In this paper we described a tutor for learning the functional programming language Haskell. We believe, however, that our approach based on programming strategies is also applicable to other programming languages and programming paradigms, because the concepts on which our approach is based, such as strategies, refinement rules, and program transformations, are applicable to every programming language. A prototype of a tutor for introductory imperative programming problems that is based on the same technologies was recently presented by Keuning et al. (2014).

Ask-Elle shows that to extend a programming tutor with a new exercise, to which a teacher wants to add a particular kind of feedback, a teacher only needs to construct model solutions with feedback annotations, and does not need to know anything about the internals of a tutoring system. This significantly reduces the burden to use such a tutor.

Future Work

Ask-Elle diagnoses a student program to be correct (transformable to a model solution), or incorrect (together with a counterexample). A teacher sometimes also gives more subtle feedback such as: this is a good solution, but it is better to … We want to draw up a feedback benchmark, in which we collect the kind of feedback that is usually given by teachers on the kind of functional programs that are offered in Ask-Elle.
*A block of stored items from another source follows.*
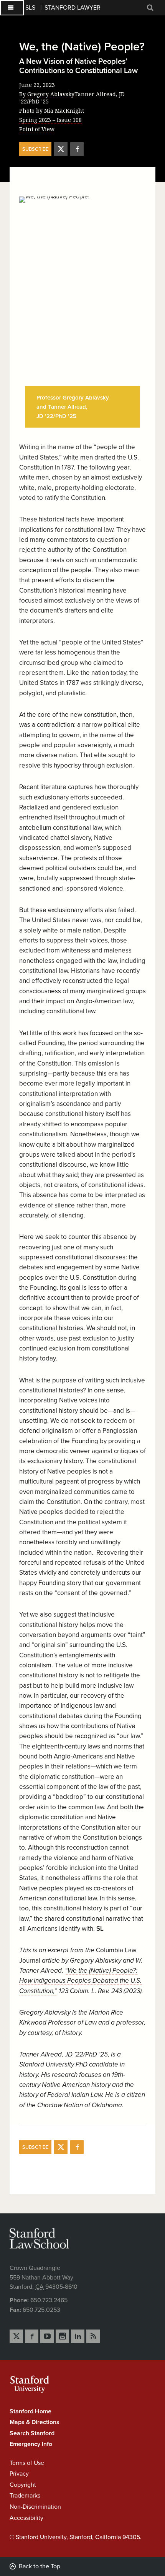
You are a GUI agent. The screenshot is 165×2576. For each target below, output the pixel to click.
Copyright (23, 2485)
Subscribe (35, 149)
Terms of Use (27, 2463)
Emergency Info (31, 2444)
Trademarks (25, 2495)
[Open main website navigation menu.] (12, 7)
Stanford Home (30, 2411)
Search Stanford (32, 2433)
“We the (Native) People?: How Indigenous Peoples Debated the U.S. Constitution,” (80, 1981)
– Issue (50, 119)
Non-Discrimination (35, 2507)
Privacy (19, 2474)
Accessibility (26, 2518)
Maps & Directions (34, 2422)
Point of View (36, 129)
We want to study if we can incorporate this kind of feedback in Ask-Elle, for example by specifying undesirable transformations we may perform on a student program to transform it to a model solution, and reporting these.
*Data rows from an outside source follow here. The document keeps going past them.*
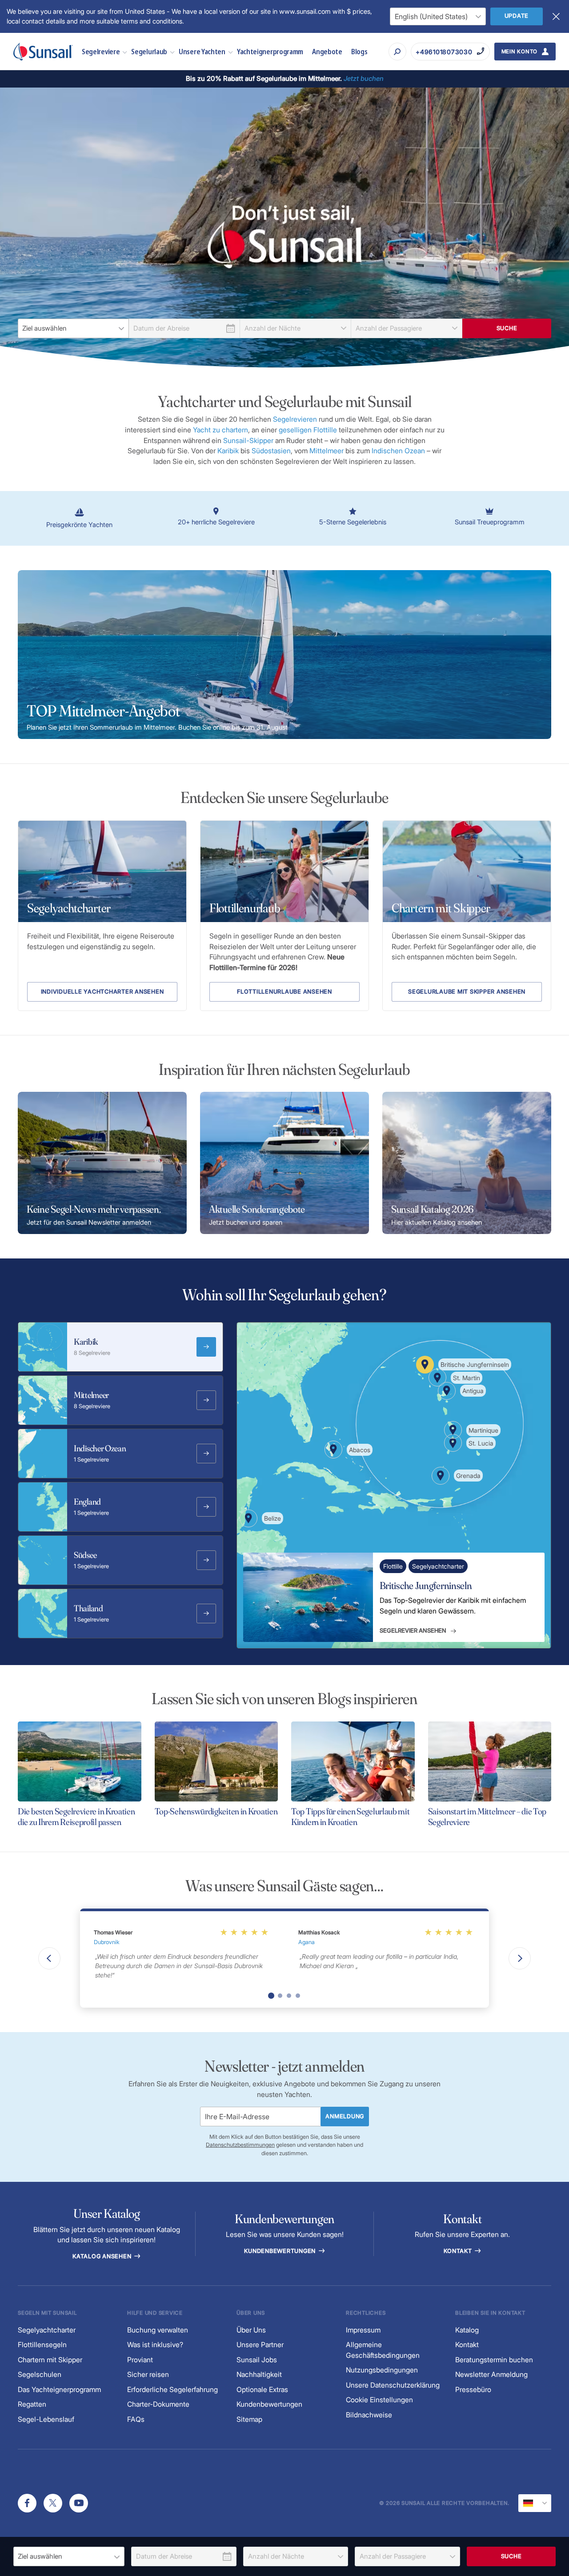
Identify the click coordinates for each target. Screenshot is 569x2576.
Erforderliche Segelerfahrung (172, 2389)
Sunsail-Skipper (248, 440)
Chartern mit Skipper (50, 2360)
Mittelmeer (327, 451)
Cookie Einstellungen (379, 2400)
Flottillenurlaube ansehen (284, 991)
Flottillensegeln (42, 2344)
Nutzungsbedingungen (382, 2370)
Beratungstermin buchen (494, 2360)
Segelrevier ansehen (413, 1630)
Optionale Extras (262, 2389)
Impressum (363, 2330)
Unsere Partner (260, 2344)
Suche (507, 328)
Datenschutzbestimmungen (240, 2144)
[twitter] (53, 2503)
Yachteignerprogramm (270, 51)
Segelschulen (39, 2374)
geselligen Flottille (308, 430)
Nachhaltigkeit (259, 2374)
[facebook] (27, 2503)
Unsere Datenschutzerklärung (393, 2385)
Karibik (228, 451)
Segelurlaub (149, 51)
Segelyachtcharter (47, 2330)
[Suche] (397, 51)
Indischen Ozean (398, 451)
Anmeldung (344, 2116)
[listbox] (73, 328)
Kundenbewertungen (280, 2251)
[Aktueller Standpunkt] (534, 2503)
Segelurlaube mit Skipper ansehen (466, 991)
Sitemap (249, 2419)
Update (517, 15)
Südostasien (271, 451)
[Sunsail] (43, 51)
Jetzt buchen (364, 78)
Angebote (327, 51)
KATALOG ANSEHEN (102, 2256)
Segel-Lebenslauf (46, 2419)
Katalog (467, 2330)
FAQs (135, 2419)
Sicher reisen (148, 2374)
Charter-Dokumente (158, 2404)
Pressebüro (473, 2389)
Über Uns (251, 2330)
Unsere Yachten (202, 51)
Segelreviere (101, 51)
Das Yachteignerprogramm (59, 2389)
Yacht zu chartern (220, 430)
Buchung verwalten (157, 2330)
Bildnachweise (369, 2415)
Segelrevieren (296, 419)
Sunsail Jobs (256, 2360)
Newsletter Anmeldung (491, 2374)
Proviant (140, 2360)
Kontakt (458, 2251)
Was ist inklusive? (155, 2344)
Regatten (32, 2404)
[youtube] (78, 2503)
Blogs (359, 51)
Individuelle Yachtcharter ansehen (102, 991)
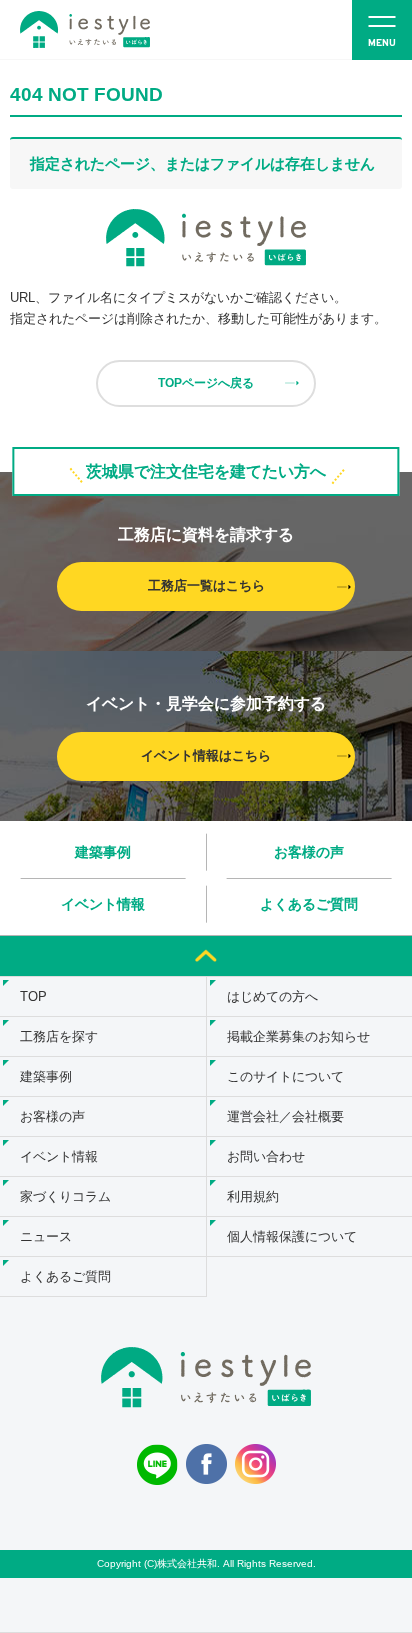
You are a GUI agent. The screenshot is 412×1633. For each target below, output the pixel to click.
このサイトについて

If a student program is syntactically incorrect, or if it contains a type error, we cannot give any hints or feedback based on model solutions. Instead, in these situations we rely on the Helium compiler for error messages. We want to investigate if we can use error-correcting parsing and other compiler techniques to also give strategy-based model tracing hints and feedback on syntactically incorrect or type-incorrect programs. We expect that with a good error-correcting parser (Swierstra and Alcocer 1999) we can deal with quite a few syntax errors, and we might be able to provide more feedback and hints for a significant amount of the 55% of student programs that contain compiler errors. We are less sure if a similar approach would work for programs with type errors.

If a student program is incorrect, we report a counterexample. A counterexample does not tell a student where the error occurs in the program. We want to make use of contracts (Meyer 1992) and types to propagate properties of solutions to the components of a student program, to more precisely point to the part of a program that violates a desired property.

We want to investigate if we can specify model solutions to programming exercises as much as possible with abstract functions such as condIterate (see the Abstract Model Solutions section) and variants of folds, and if we can use laws for these functions and program transformations to reduce the number of model solutions, and to increase the number of recognised programs.

We are also currently performing a systematic literature review on what kind of feedback is generated in learning environments for programming, what kind of techniques are used to generate feedback, and how adaptable feedback is. We hope to use the results of this review to further develop Ask-Elle.